As you sit on an exercise bike you need to maintain your posture. If you can do that you’ll have a low-impact result on the parts of your body that otherwise would suffer heavy punishment from the consistent position that bicycling puts you in. You have your whole spine supported as you sit in the saddle and you don’t have to rely on your lower body parts to support your upper one.
When you use an exercise bike your feet are moving in a patterned motion and don’t impact the ground for every step that you take, making for a much smoother exercising scenario. It allows you to exercise more often and for longer durations of time.
Start off slow
Pedal at a low pace at low resistance. Starting off slow is a basic principle in exercising as it stretches your muscles and adjusts them to the workload they’re about to endure. Keep doing this for five minutes.
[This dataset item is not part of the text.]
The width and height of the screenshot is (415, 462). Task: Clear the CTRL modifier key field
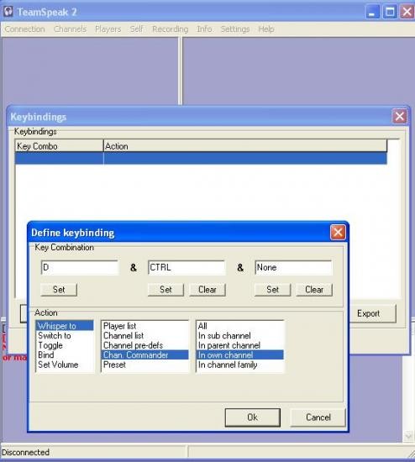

Slowly increase your pacing
After five minutes of exercising you need to increase your pace. Once you reach a level where you’re able to keep a conversation running but unable to extenuate your vocal chords any more than that you’ll want to pause. Take a moment to get a feel for it first, and if you can’t talk properly while exercising, lower the pace. You’ll want to aim for 10 mph.
Check your limits
If you weigh 180 pounds the previously mentioned 10mph is optimal to burn approximately 8.2 calories per minute. Keep the cycling session going for somewhere between 30 to 90 minutes. As your stamina improves you’ll be able to last longer and, successively, increase your workout time and pace. If you’re unable to complete 30 minutes straight to start with it’s a good idea to cycle for 10mph.
Aim for one pound a week
Cycling for 90 minutes at a steady 10mph will burn you 738 calories. If you’re aiming to lose one pound a week you’ll want to aim at burning 3500 calories over the course of all seven days, meaning you’ll end up with burning 500 calories a day.
At the end of each workout, slow down over the course of five minutes. If you wish, you can consider five minutes a standard for warming up and cooling down before and after a workout, it’s a great timeframe to slowly adjust your body’s pacing.
Exercising in intervals is key
Making use of intervals in your training is an integral part to improving your exercising habits and challenging your body. As you keep up the momentum these short intervals of conditioned and more intense moments will make sure you keep a check on for how long you can keep on going. Some exercise bikes allow for automated intervals so if you have that it’s a good idea to make use of it; it’s an easy thing to forget.
Make it a daily routine
To burn calories effectively, make sure you cycle every day. You can rest for only one day a week if you want to effectively keep burning those calories. This means you’ll burn 500 less calories per week however, landing you at 26,000 fewer calories burned in the year’s total of 52 weeks.
Change your eating habits
Of course, along with all of this it helps a lot to change your eating habits. Even if you don’t want to enter a certain kind of diet it’s worth keeping in mind what kind of food you digest, if you feel like you can live without some of your daily food routines then it’s worth trying.
Burning calories by exercising isn’t just about making sure you’re actively engaged in physical training. When you start exercising you’re making a choice in how you want to be, and what kind of result you’re after.
While it may sound unnecessary it’s often a great idea to consult a doctor before you start exercising to know what kind of schedule you should follow. A proper physician and health expert can figure out more about your body than you did throughout your entire life, make use of that expertise in your favor.
Finally, respect your own limitations. If a part of your body starts hurting it’s time to take it easy, you don’t want to push your body past its physical capabilities.